Çinli katılımcılarla gerçekleştirilen bir diğer çalışma, çift kültürlü hazırlamanın (tek kültürlüye göre) hazırlama etkisini daha açık bir şekilde göstermiştir. Bireyler, yabancı bir hedefi kültürel açıdan kirli olarak algılamışlardır (Cheng, 2010). Katılımcılara Amerikan veya Çin kültürel sembolleri bir arada (veya ayrı ayrı) gösterilmiştir. Katılımcılara hayali bir yayıncının Çin’de bir şube açacağı söylenmiştir. Sadece çift kültürlü hazırlama koşulundaki bireyler, Amerikan kültürünün teşvik edilmek istendiğini algıladıklarında yayıncıyı daha olumsuz değerlendirmişlerdir. İki kültürün aynı anda aktive edilmesi kültürel kirliliğe neden olmaktadır bu da savunmacı reaksiyonlara yol açmaktadır. Bunun nedeni, çift kültürlü hazırlamanın (tek kültüre kıyasla) savunmacı mekanizmaları aktive etmesidir (Torelli ve Cheng, 2011) çünkü çift kültürlü hazırlama her zaman kültürel farklılıklara dikkat çekmektedir. Bu da kültür temelli yargılamalara ve çıkarımlara yol açmaktadır ve bu durumda da olumsuz değerlendirme olasılığı artmaktadır.

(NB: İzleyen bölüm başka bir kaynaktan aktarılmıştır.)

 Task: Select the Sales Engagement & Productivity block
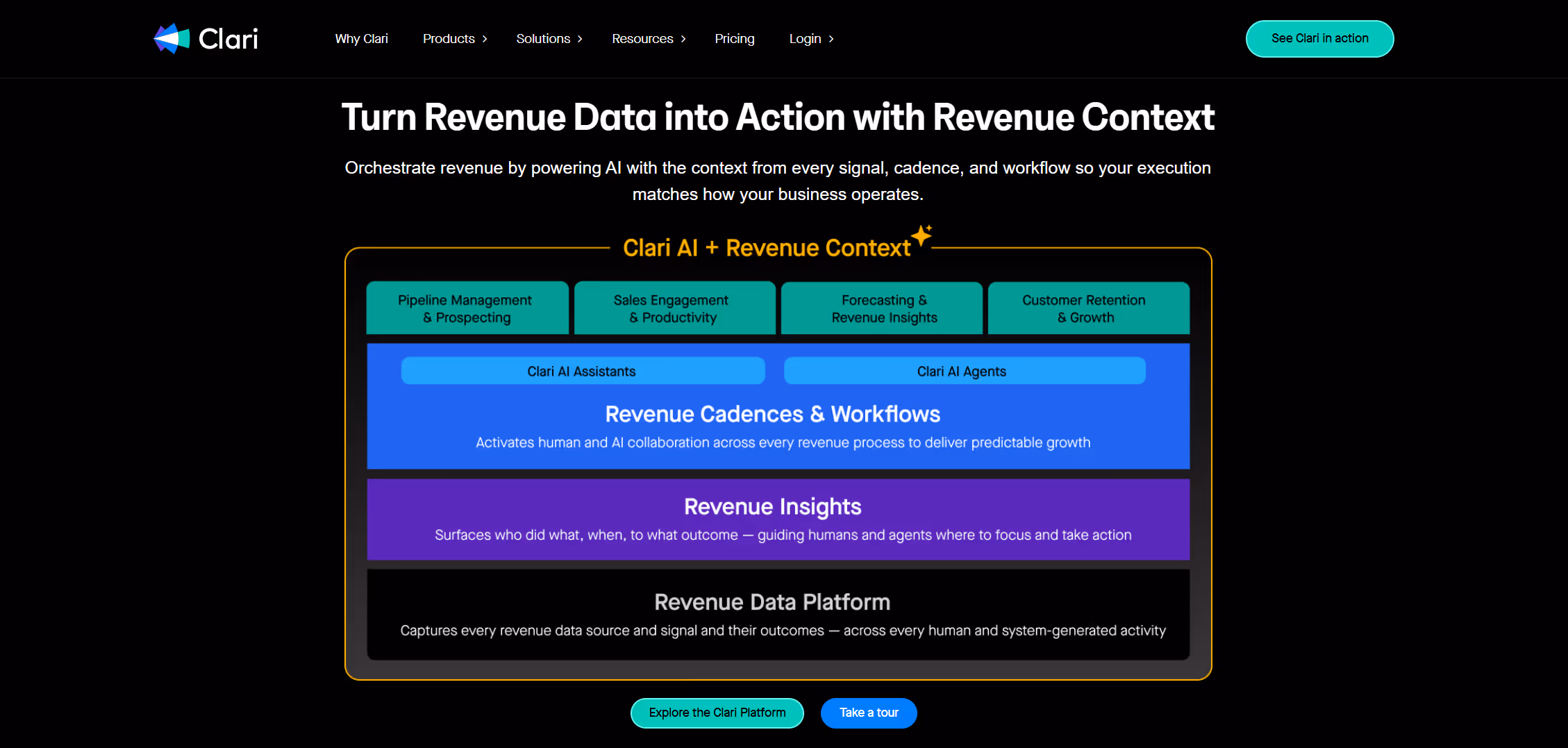coord(674,308)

Yabancı ikonlara karşı negatif reaksiyonlar gösterilmesine neden olan bir diğer durum da kültürlerarası yarışmalardır. Yarışma durumunda grup içi - grup dışı sınırlar daha belirgin hale gelmektedir. Bu da yabancı kültürü sembolize eden markalara karşı yarışma durumunun olmadığı koşullara göre olumsuz tutum oluşmasına neden olmaktadır. Cheng vd. (2008) Pekin olimpiyatlarında bu durumu incelemişlerdir. Çinli katılımcılar Çin’i simgeleyen markaları (örn. LiNing) ve Amerika’yı simgeleyen markaları (örn. Nike) değerlendirmişlerdir ve Pekin Olimpiyatlarından hemen önce ve sonra Çin kültürü ile özdeşleşmeleri ölçülmüştür.

Yarışmadan önce sadece Çin kültürüyle özdeşleşmesi yüksek bireyler, Çin’i simgeleyen markaya (Amerikan markasına göre) karşı olumlu görüş belirtirken yarışmadan sonra hem Çin kültürüyle özdeşleşmesi yüksek hem de düşük bireyler Amerikan sembolik markalarına kıyasla Çin markalarına daha olumlu görüş belirtmişlerdir (Torelli ve Cheng, 2011).

Özetle, markalar kültürün toplumdaki yansımaları olabilir, kültürel sembol olan markalara maruz kalma, markanın ilgili olduğu kültürel bilgi sistemini aktive eder ve bu da kültürel açıdan uyumlu davranışlarla sonuçlanır. Eğer bireyler, çift kültürlü hazırlamaya maruz bırakılırsa, kültürlerarası yarışma söz konusu ise yabancı bir kültürü simgeleyen markalara karşı olumsuz görüş belirtebilirler.